Auberon renunció. La mano de la anciana le pesaba sobre el hombro. Más allá, donde el camino se elevaba y volvía a descender, los árboles gigantescos enmarcaban un paisaje de un plateado verdor; parecían inclinarse hacia él, exhibirlo extendiendo sus manos de follaje, ofrecerlo a los caminantes. Auberon y Nube vieron llegar a los otros a la cresta de la elevación, trasponer los portales del paisaje y penetrar en la claridad del sol, pasear una mirada en torno y, siguiendo camino cuesta abajo, desaparecer de la vista.

Colinas y Llanos

—Cuando yo era muchacha —dijo Mambé— solíamos hacer largas caminatas.

El mantel a cuadros alrededor del cual estaban sentados había sido tendido al sol, pero a esa hora se hallaba ya a la sombra del gigantesco arce solitario en cuyas cercanías habían acampado. El jamón, el pollo frito y una tarta de chocolate habían sufrido grandes estragos; dos botellas yacían en el suelo, y una tercera, inclinada, estaba casi vacía. Un escuadrón volante de hormigas negras acababa de llegar a la orilla del prado y estaba transmitiendo el mensaje a la retaguardia: buena nueva, suerte loca.

—Los Colinas y los Llanos —dijo Mambé— siempre mantuvieron contactos con la Ciudad. Colinas es mi apellido materno, ¿sabes? —le dijo a Fumo, que ya lo sabía—. Oh, era divertidísimo en los años treinta coger el tren para la Ciudad; almorzar, e ir a visitar a nuestros primos los Colinas. Bueno, los Colinas no habían vivido siempre en la Ciudad...

—¿Son ésos los Colinas —preguntó Sophie desde debajo del sombrero de paja, que se había inclinado sobre la cara para protegerla del generoso sol— que todavía están en Escocia?

—Ésa es otra rama —dijo Mambé—. Mis Colinas nunca tuvieron mucho que ver con los Colinas de Escocia. La historia es...
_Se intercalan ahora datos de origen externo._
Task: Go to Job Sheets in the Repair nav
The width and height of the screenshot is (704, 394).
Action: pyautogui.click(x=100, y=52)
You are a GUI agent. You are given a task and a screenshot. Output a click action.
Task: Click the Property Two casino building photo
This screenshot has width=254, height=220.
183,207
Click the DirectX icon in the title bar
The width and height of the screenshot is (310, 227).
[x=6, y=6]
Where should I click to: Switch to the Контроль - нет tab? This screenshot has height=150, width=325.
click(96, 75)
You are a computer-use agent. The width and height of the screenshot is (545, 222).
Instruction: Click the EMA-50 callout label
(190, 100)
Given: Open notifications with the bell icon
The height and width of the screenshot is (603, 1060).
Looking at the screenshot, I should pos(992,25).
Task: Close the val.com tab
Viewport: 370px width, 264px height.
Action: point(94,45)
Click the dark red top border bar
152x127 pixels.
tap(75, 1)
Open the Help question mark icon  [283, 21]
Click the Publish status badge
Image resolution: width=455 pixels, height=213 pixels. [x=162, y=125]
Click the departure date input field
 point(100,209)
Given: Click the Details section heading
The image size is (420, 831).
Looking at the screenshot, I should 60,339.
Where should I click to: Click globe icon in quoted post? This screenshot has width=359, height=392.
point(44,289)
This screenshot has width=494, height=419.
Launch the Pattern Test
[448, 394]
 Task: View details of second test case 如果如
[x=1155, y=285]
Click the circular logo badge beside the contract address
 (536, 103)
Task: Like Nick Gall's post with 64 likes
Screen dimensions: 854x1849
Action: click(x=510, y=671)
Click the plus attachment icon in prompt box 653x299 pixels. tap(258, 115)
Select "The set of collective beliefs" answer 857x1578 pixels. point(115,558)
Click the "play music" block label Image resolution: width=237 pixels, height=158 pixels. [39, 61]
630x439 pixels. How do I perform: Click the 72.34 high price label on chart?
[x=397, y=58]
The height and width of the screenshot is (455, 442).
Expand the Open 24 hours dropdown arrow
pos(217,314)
—La historia es larga —dijo el doctor. Levantó su copa de vino a la luz del sol (siempre insistía en que llevaran a los picnics copas y vajilla de verdad, el lujo de usarlas a cielo abierto convertía una merienda compestre en un festín) y observó el sol aprisionado en ella—. Y los Colinas de Escocia son los que salen ganando.

—No es así —dijo Mambé—. ¿Qué sabes tú cuál historia es la historia?

—Me lo contó un pajarito —dijo el doctor, divertido, conteniendo la risa. Se estiró, de espaldas contra el arce, y se inclinó el panamá (casi tan viejo como él) en posición de siesta. En los últimos años las reminiscencias de Mambé se habían vuelto más largas, más divagantes y más reiterativas a medida que sus oídos se volvían más sordos; pero a ella no le importaba que la pusieran en evidencia. Reanudó su historia.